Secondo Levy, mentre il governo Netanyahu continua a infliggere devastazione e morte nella Striscia, Trump resta immobile, “come se nulla stesse accadendo”, proseguendo a garantire fondi e armi a Israele. Per l’editorialista, il presidente americano potrebbe fermare l’ecatombe con un gesto politico netto, ma ha scelto di non farlo.
Con toni amarissimi, Levy ha scritto che se Netanyahu e Trump meritassero un premio, non sarebbe il Nobel per la pace ma uno ancora inesistente: il “Genocide Prize”. Una provocazione che mette in luce, senza giri di parole, la corresponsabilità tra Washington e Tel Aviv nel perpetuare l’assedio e lo sterminio del popolo palestinese.
Il Washington Post ha svelato i dettagli di un piano discusso alla Casa Bianca per il “giorno dopo” a Gaza. L’idea, sostenuta da Donald Trump e dal suo entourage, prevede di trasformare la Striscia in una sorta di “Riviera del Medio Oriente”, sotto amministrazione fiduciaria americana per almeno dieci anni.

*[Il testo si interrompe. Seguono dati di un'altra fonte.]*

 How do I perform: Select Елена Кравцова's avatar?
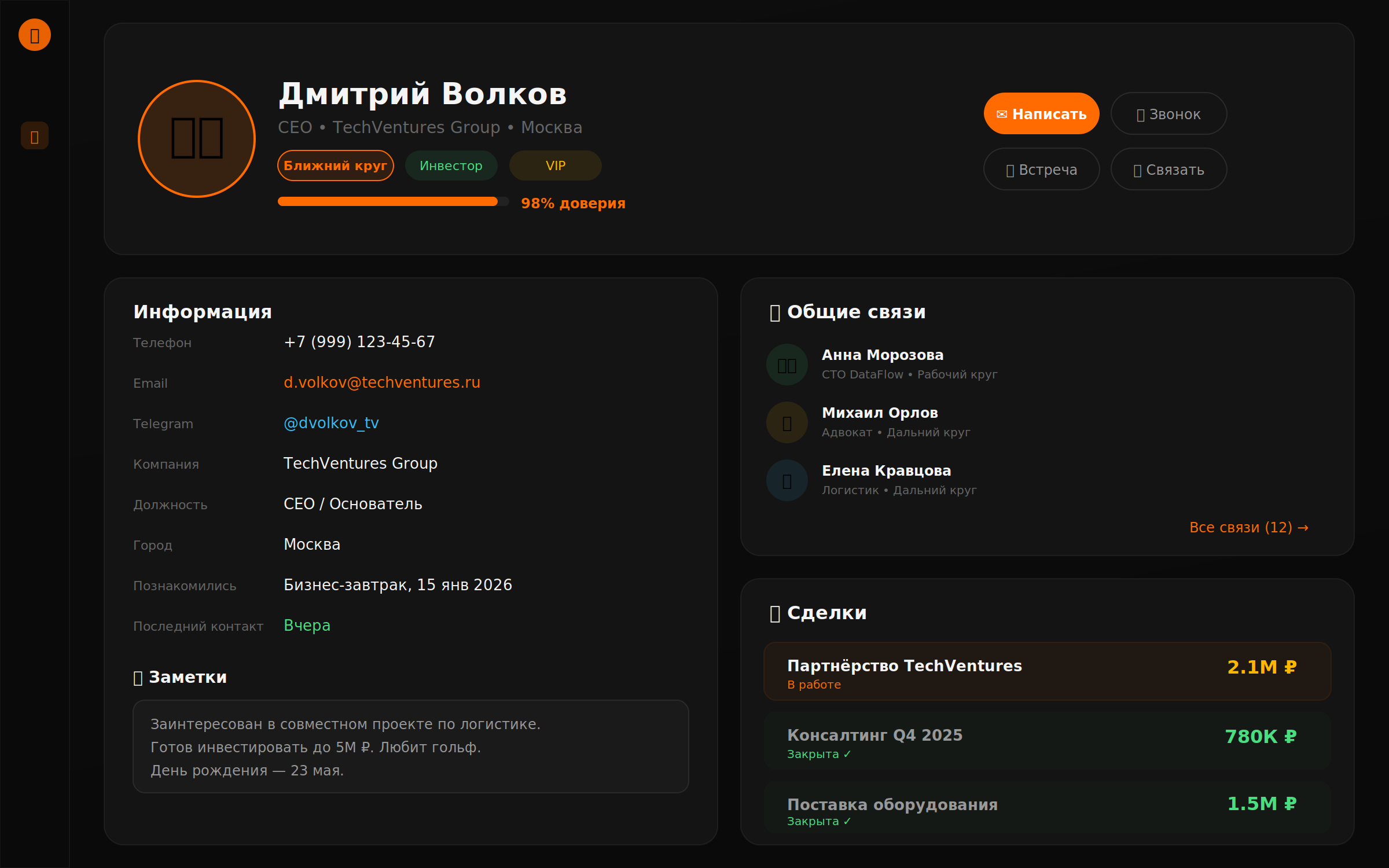pos(787,480)
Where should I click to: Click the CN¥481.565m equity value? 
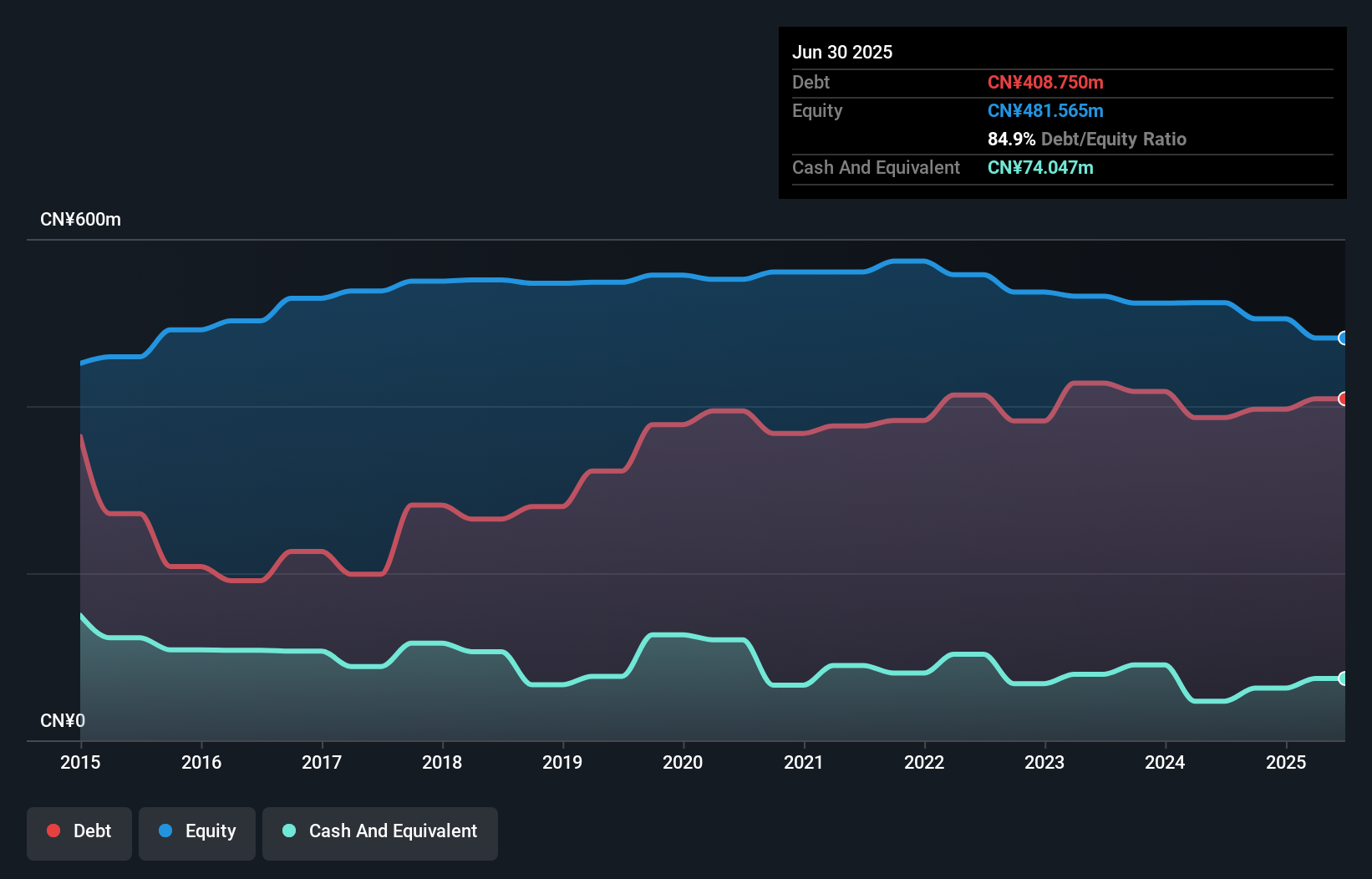tap(1045, 110)
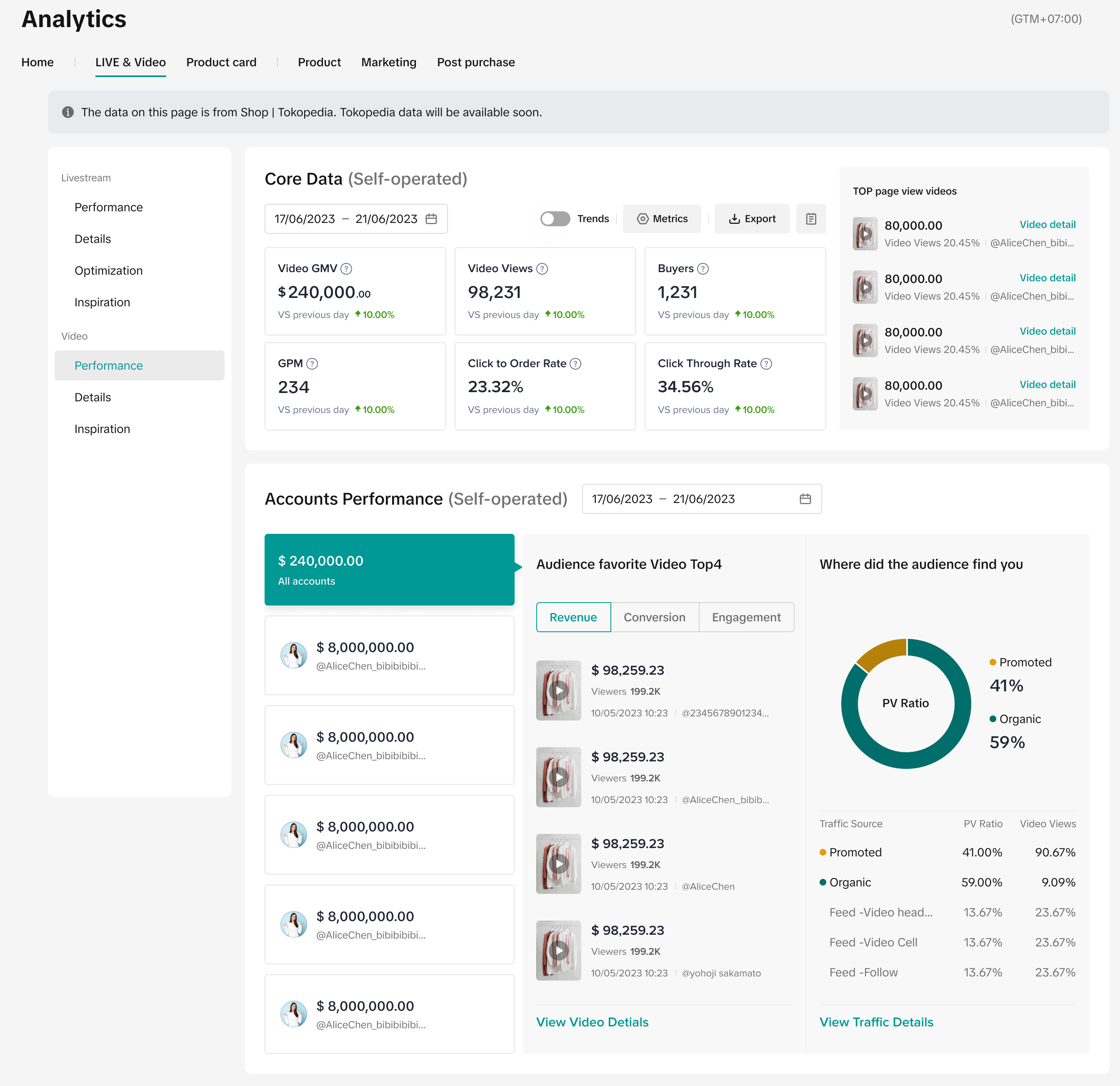Open the notes clipboard icon beside Export
1120x1086 pixels.
coord(811,219)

Dietro la patina di “sviluppo” e “smart cities” si cela un progetto di svuotamento di Gaza dalla sua popolazione: oltre due milioni di persone verrebbero trasferite in “aree temporanee” o spinte ad emigrare all’estero con incentivi economici. A chi accetta di partire si promettono 5.000 dollari, quattro anni di affitto e un anno di sussidi alimentari. Un’offerta che suona più come un biglietto di sola andata verso l’esilio che come una vera opportunità.
La sicurezza rimarrebbe nelle mani dell’esercito israeliano, mentre i fondi per la ricostruzione arriverebbero da Stati Uniti e monarchie del Golfo. Ma nessuna menzione viene fatta al diritto all’autodeterminazione o alla nascita di uno Stato palestinese.
Molti osservatori denunciano il rischio di un trasferimento forzato di massa, che violerebbe il diritto internazionale e lascerebbe i gazawi senza patria né futuro.